Rewrite the listing below, replacing every "Looking at the screenshot" with "Based on the screenshot" and leaving everything else the same.

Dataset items
+===+
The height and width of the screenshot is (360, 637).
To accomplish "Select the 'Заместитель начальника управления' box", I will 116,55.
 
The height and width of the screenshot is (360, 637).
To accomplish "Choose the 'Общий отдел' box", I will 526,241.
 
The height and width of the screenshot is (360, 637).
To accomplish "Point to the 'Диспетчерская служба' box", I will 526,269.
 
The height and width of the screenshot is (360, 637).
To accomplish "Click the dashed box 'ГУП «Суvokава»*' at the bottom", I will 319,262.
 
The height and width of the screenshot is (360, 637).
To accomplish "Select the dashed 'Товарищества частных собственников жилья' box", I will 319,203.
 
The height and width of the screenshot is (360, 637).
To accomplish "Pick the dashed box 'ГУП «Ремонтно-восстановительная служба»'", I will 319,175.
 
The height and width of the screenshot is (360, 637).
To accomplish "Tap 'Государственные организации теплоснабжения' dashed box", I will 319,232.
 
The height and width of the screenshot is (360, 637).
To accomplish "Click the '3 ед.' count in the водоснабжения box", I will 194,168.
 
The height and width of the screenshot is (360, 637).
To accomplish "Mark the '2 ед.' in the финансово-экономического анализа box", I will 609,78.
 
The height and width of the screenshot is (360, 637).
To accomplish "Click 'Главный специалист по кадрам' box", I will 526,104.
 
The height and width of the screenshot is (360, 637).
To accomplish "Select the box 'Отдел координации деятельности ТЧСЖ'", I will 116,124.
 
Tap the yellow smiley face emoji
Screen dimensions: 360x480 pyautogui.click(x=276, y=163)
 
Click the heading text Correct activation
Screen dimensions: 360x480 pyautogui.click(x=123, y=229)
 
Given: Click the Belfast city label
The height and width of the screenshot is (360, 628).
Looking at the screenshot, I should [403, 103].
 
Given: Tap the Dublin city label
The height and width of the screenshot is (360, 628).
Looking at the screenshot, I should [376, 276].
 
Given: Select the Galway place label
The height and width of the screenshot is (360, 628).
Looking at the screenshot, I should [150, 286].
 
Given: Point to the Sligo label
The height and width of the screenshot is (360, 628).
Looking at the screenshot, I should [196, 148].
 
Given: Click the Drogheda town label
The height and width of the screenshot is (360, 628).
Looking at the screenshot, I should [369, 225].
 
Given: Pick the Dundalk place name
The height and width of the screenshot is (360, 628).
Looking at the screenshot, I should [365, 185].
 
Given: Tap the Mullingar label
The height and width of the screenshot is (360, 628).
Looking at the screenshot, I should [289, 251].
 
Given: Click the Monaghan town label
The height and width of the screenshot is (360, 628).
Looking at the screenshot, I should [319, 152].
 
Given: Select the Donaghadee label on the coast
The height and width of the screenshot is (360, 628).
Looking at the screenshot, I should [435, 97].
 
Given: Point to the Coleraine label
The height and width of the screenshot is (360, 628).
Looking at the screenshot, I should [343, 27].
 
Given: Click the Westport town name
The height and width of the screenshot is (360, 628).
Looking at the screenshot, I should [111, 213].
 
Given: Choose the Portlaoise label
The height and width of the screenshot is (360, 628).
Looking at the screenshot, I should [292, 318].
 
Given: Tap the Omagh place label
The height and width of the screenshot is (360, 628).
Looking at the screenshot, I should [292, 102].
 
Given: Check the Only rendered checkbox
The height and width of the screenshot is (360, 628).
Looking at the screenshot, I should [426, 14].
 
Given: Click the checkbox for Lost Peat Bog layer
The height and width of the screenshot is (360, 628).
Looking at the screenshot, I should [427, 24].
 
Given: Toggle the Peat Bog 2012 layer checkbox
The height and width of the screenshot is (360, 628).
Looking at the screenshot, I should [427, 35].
+===+
### OUTPUT FOR THIS EXERCISE
The height and width of the screenshot is (360, 637).
To accomplish "Select the 'Заместитель начальника управления' box", I will 116,55.
 
The height and width of the screenshot is (360, 637).
To accomplish "Choose the 'Общий отдел' box", I will 526,241.
 
The height and width of the screenshot is (360, 637).
To accomplish "Point to the 'Диспетчерская служба' box", I will 526,269.
 
The height and width of the screenshot is (360, 637).
To accomplish "Click the dashed box 'ГУП «Суvokава»*' at the bottom", I will 319,262.
 
The height and width of the screenshot is (360, 637).
To accomplish "Select the dashed 'Товарищества частных собственников жилья' box", I will 319,203.
 
The height and width of the screenshot is (360, 637).
To accomplish "Pick the dashed box 'ГУП «Ремонтно-восстановительная служба»'", I will 319,175.
 
The height and width of the screenshot is (360, 637).
To accomplish "Tap 'Государственные организации теплоснабжения' dashed box", I will 319,232.
 
The height and width of the screenshot is (360, 637).
To accomplish "Click the '3 ед.' count in the водоснабжения box", I will 194,168.
 
The height and width of the screenshot is (360, 637).
To accomplish "Mark the '2 ед.' in the финансово-экономического анализа box", I will 609,78.
 
The height and width of the screenshot is (360, 637).
To accomplish "Click 'Главный специалист по кадрам' box", I will 526,104.
 
The height and width of the screenshot is (360, 637).
To accomplish "Select the box 'Отдел координации деятельности ТЧСЖ'", I will 116,124.
 
Tap the yellow smiley face emoji
Screen dimensions: 360x480 pyautogui.click(x=276, y=163)
 
Click the heading text Correct activation
Screen dimensions: 360x480 pyautogui.click(x=123, y=229)
 
Given: Click the Belfast city label
The height and width of the screenshot is (360, 628).
Based on the screenshot, I should [403, 103].
 
Given: Tap the Dublin city label
The height and width of the screenshot is (360, 628).
Based on the screenshot, I should [376, 276].
 
Given: Select the Galway place label
The height and width of the screenshot is (360, 628).
Based on the screenshot, I should [150, 286].
 
Given: Point to the Sligo label
The height and width of the screenshot is (360, 628).
Based on the screenshot, I should [196, 148].
 
Given: Click the Drogheda town label
The height and width of the screenshot is (360, 628).
Based on the screenshot, I should [369, 225].
 
Given: Pick the Dundalk place name
The height and width of the screenshot is (360, 628).
Based on the screenshot, I should [365, 185].
 
Given: Tap the Mullingar label
The height and width of the screenshot is (360, 628).
Based on the screenshot, I should [289, 251].
 
Given: Click the Monaghan town label
The height and width of the screenshot is (360, 628).
Based on the screenshot, I should [319, 152].
 
Given: Select the Donaghadee label on the coast
The height and width of the screenshot is (360, 628).
Based on the screenshot, I should [435, 97].
 
Given: Point to the Coleraine label
The height and width of the screenshot is (360, 628).
Based on the screenshot, I should [343, 27].
 
Given: Click the Westport town name
The height and width of the screenshot is (360, 628).
Based on the screenshot, I should [111, 213].
 
Given: Choose the Portlaoise label
The height and width of the screenshot is (360, 628).
Based on the screenshot, I should [292, 318].
 
Given: Tap the Omagh place label
The height and width of the screenshot is (360, 628).
Based on the screenshot, I should [292, 102].
 
Given: Check the Only rendered checkbox
The height and width of the screenshot is (360, 628).
Based on the screenshot, I should [426, 14].
 
Given: Click the checkbox for Lost Peat Bog layer
The height and width of the screenshot is (360, 628).
Based on the screenshot, I should [427, 24].
 
Given: Toggle the Peat Bog 2012 layer checkbox
The height and width of the screenshot is (360, 628).
Based on the screenshot, I should [427, 35].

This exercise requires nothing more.